EXCERPT TO READ:
Fennel: ExecStreamDesign Struct Reference (original) (raw)

Detailed Description

Overview

This document describes the components making up the ExecStream library, which is Fennel's infrastructure for execution of queries and data manipulation. The focus is on theory; for practice, see ExecStreamHowTo.

ExecStreamGraph Structure

Fennel queries are physically implemented as dataflow graphs, where each graph vertex is a specialized execution processor called an ExecStream (sometimes also referred to as an execution object or XO). A related collection of streams is manipulated as a unit called an ExecStreamGraph.

Traditional DBMS executors use a tree dataflow structure together with a simple "iterator" model, where a fetch request on a top-level stream is implemented by recursively fetching from lower-level streams until leaves are reached. Fennel departs from this in two important ways:

Non-tree graph structures such as DAG's are allowed. Currently cycles are prohibited, but that may change when CONNECT BY query processing is implemented. This makes possible non-traditional query processing such as global query optimization (commonly used subqueries can be shared by multiple user-level queries).
Instead of relying on implicit scheduling by allowing streams to invoke each other directly, Fennel streams are completely passive and never call other streams. Instead, a separate scheduler object is responsible for governing dataflow order and invoking streams in series or in parallel. This enables a variety of features such as efficient TOP N query processing, latency/throughput tradeoffs, and adaptive vertical parallelism.

The diagram below illustrates a graph for carrying out a join query:

In this case, the graph structure is a tree, where the "leaves" read from table storage and produce tuples. These tuples flow rightward, getting combined and transformed, until they are emitted by the "root" node (the Calc stream) and returned to the user who issued the query.

PROBLEM DETAILS: Can you reproduce the ExecStream design overview above in full, word for word?

PROVIDED DATA:
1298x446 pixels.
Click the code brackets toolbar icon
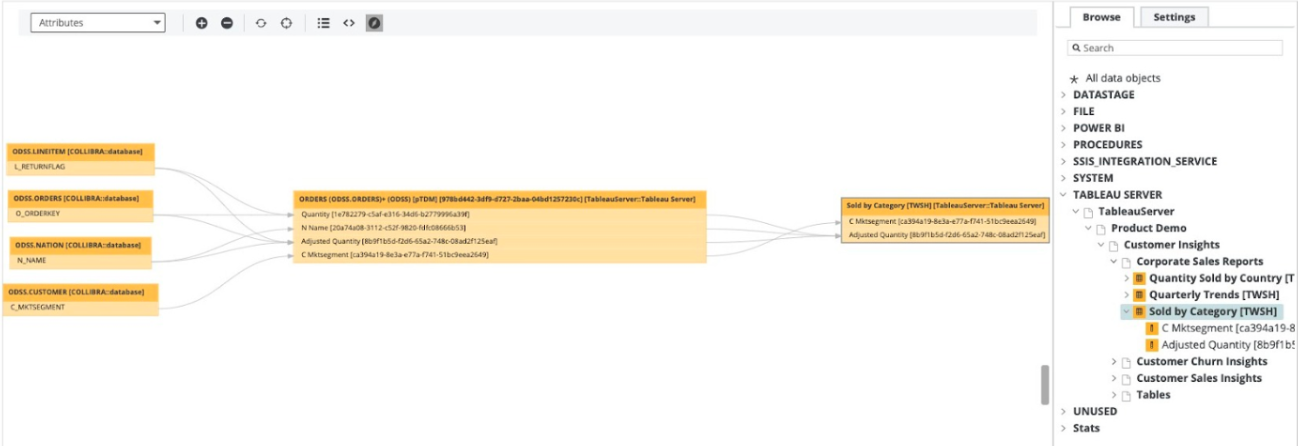[x=349, y=23]
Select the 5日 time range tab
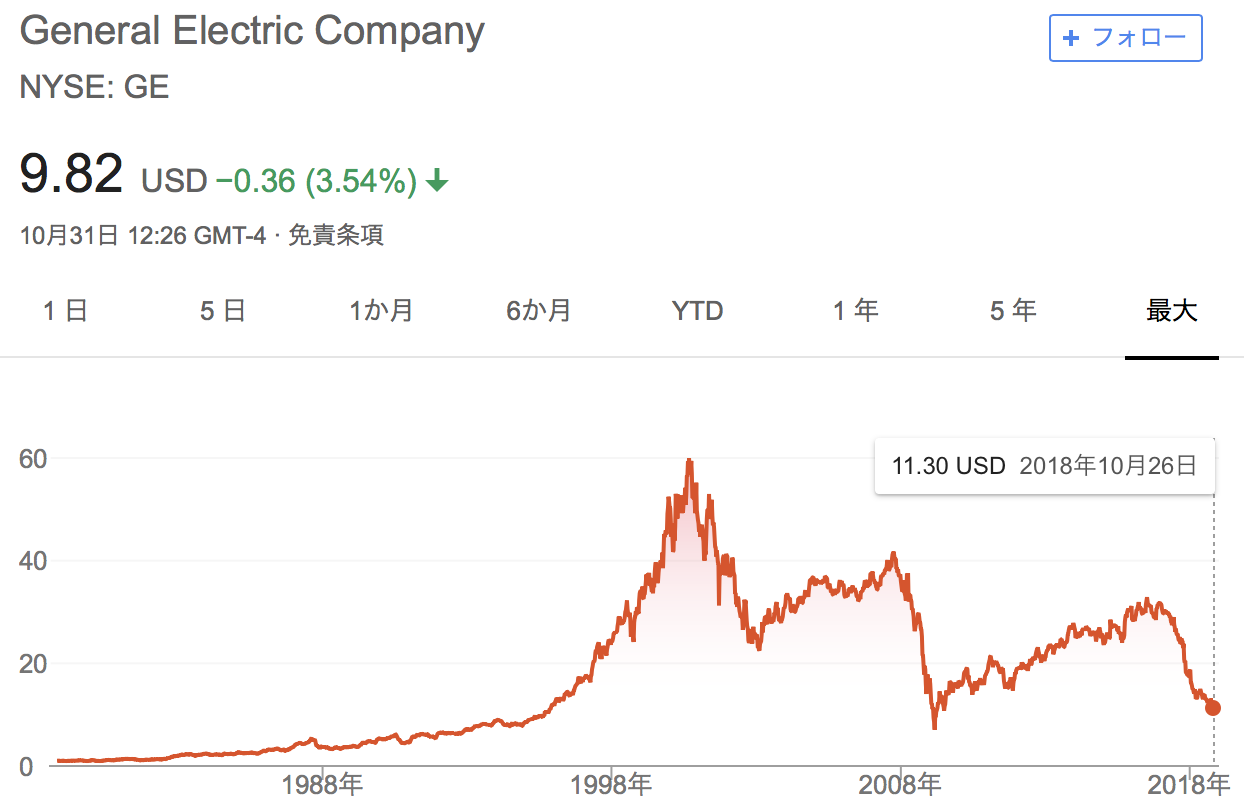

CORRECT OUTPUT:
Fennel: ExecStreamDesign Struct Reference (original) (raw)

Detailed Description

Overview

This document describes the components making up the ExecStream library, which is Fennel's infrastructure for execution of queries and data manipulation. The focus is on theory; for practice, see ExecStreamHowTo.

ExecStreamGraph Structure

Fennel queries are physically implemented as dataflow graphs, where each graph vertex is a specialized execution processor called an ExecStream (sometimes also referred to as an execution object or XO). A related collection of streams is manipulated as a unit called an ExecStreamGraph.

Traditional DBMS executors use a tree dataflow structure together with a simple "iterator" model, where a fetch request on a top-level stream is implemented by recursively fetching from lower-level streams until leaves are reached. Fennel departs from this in two important ways:

Non-tree graph structures such as DAG's are allowed. Currently cycles are prohibited, but that may change when CONNECT BY query processing is implemented. This makes possible non-traditional query processing such as global query optimization (commonly used subqueries can be shared by multiple user-level queries).
Instead of relying on implicit scheduling by allowing streams to invoke each other directly, Fennel streams are completely passive and never call other streams. Instead, a separate scheduler object is responsible for governing dataflow order and invoking streams in series or in parallel. This enables a variety of features such as efficient TOP N query processing, latency/throughput tradeoffs, and adaptive vertical parallelism.

The diagram below illustrates a graph for carrying out a join query:

In this case, the graph structure is a tree, where the "leaves" read from table storage and produce tuples. These tuples flow rightward, getting combined and transformed, until they are emitted by the "root" node (the Calc stream) and returned to the user who issued the query.